Comment by Kodiack

Hey. I run a small community forum and I've been dealing with this exact same kind of behaviour where well over 99% of requests are bad crawlers. There used to be plenty of "tells" for the faked browsers, HTTP/1.1 being a huge one. As you said, however, they're getting a bit smarter about that and it's becoming increasingly difficult to differentiate it from legitimate traffic.

It's been getting worse over the past year, with the past few weeks in particular seeing a massive change literally overnight. I had to aggressively tune my WAF rules to even remotely get things under control. With Cloudflare I'm aggressively issuing browser challenges to any browser that looks remotely suspicious, and the pass rate is currently below 0.5%. For my users' sake, a successful browser challenge is "valid" for over a month, but this still feels like another thing that'll eventually be bypassed.

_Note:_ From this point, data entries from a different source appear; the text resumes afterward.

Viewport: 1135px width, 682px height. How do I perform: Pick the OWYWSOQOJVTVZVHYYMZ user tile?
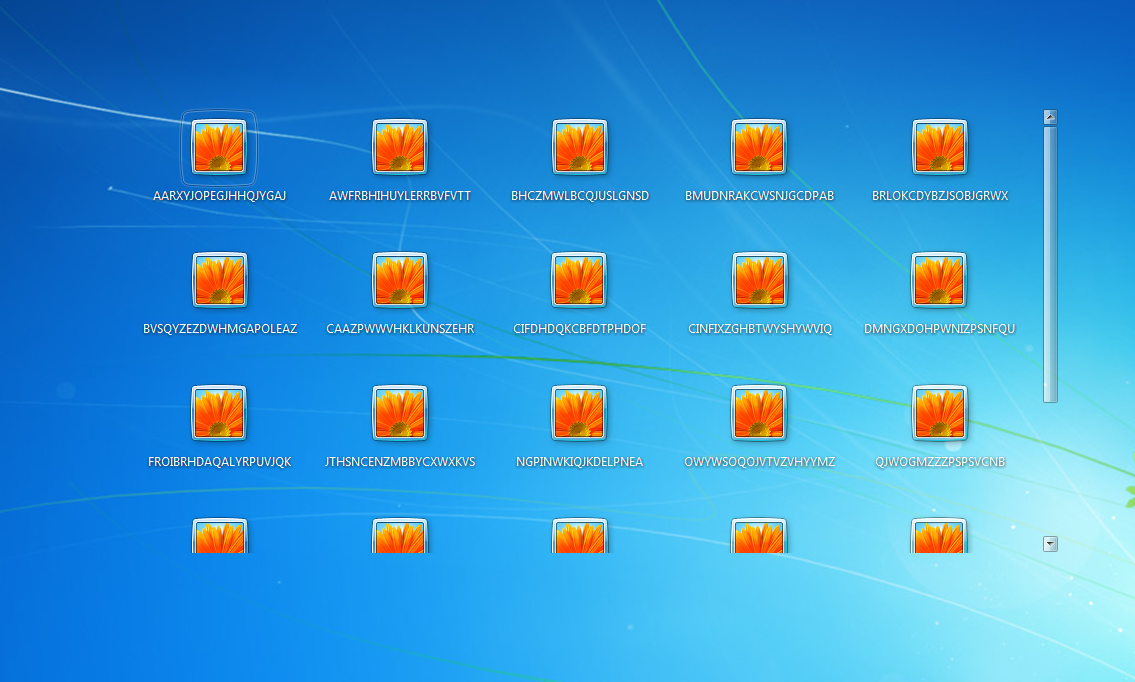(759, 413)
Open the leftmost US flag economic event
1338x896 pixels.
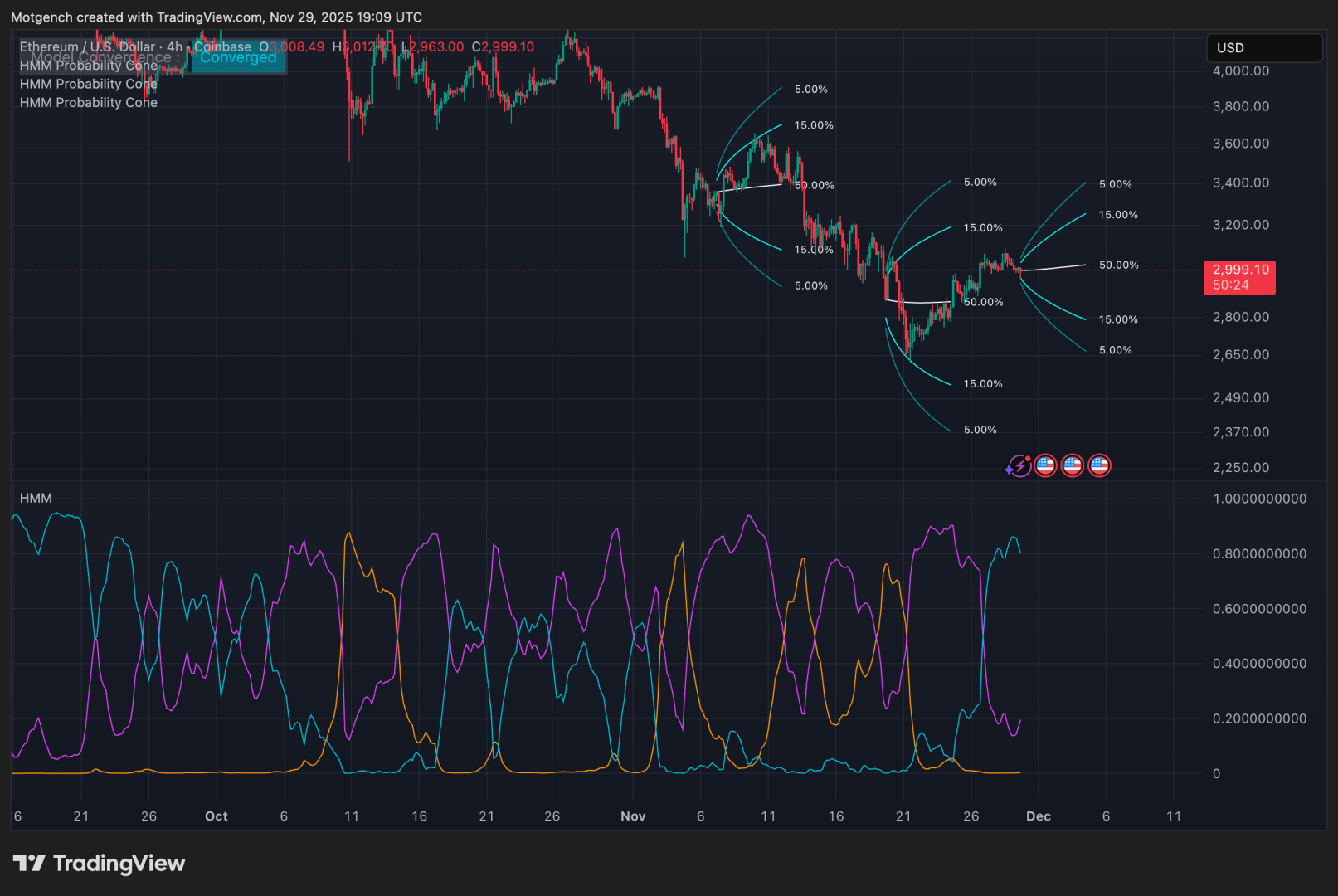tap(1045, 466)
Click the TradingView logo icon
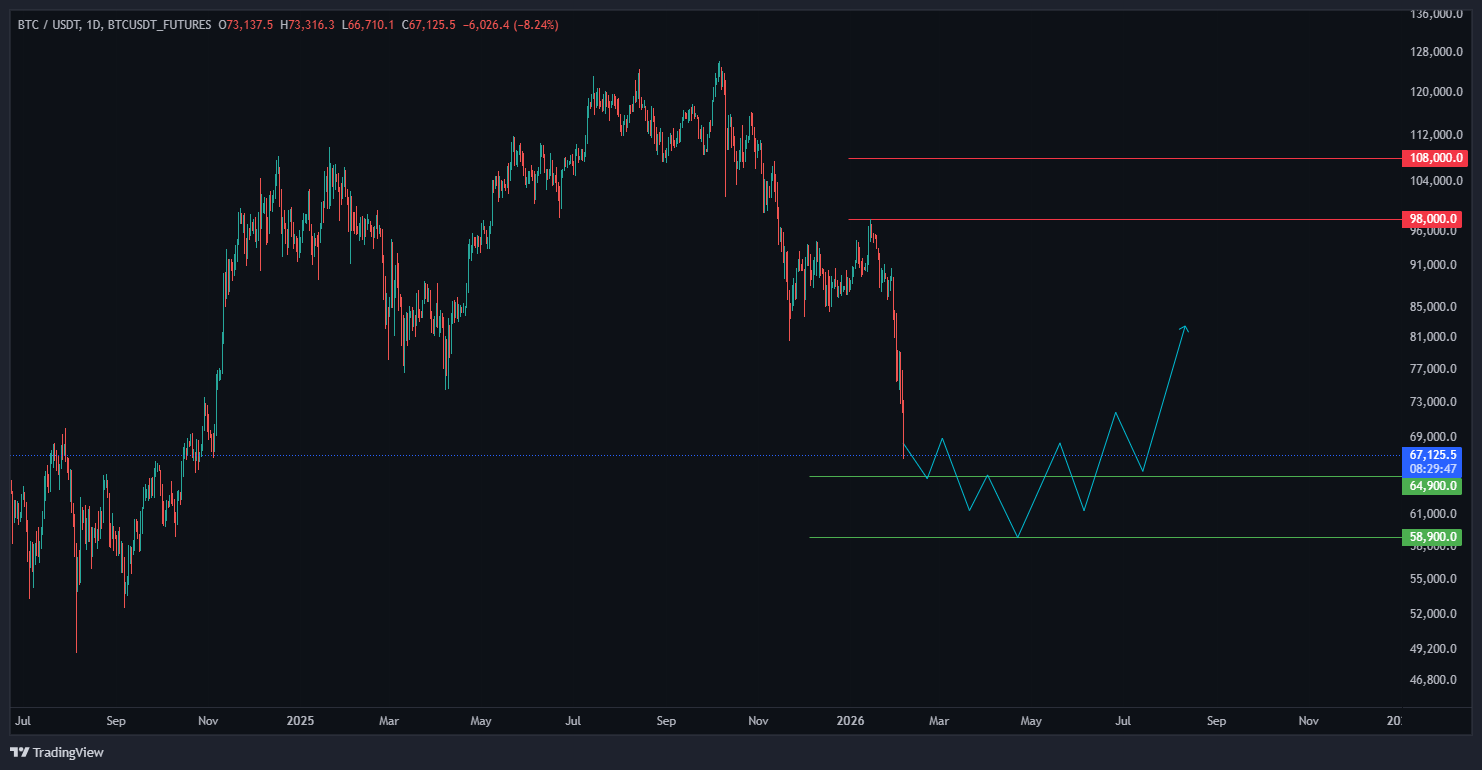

I'd be keen to know if you've found any other effective ways of mitigating these most recent aggressive scraping requests. Even a simple "yes" or "no" would be appreciated; I think it's fair to be apprehensive about sharing some specific details publicly since even a lot of folks here on HN seem to think it's their right to scrape content with orders of magnitude higher throughput than all users combined.

I really don't know how this is sustainable long-term. It's eaten up quite a lot of my personal time and effort just for the sake of a hobby that I otherwise greatly enjoy.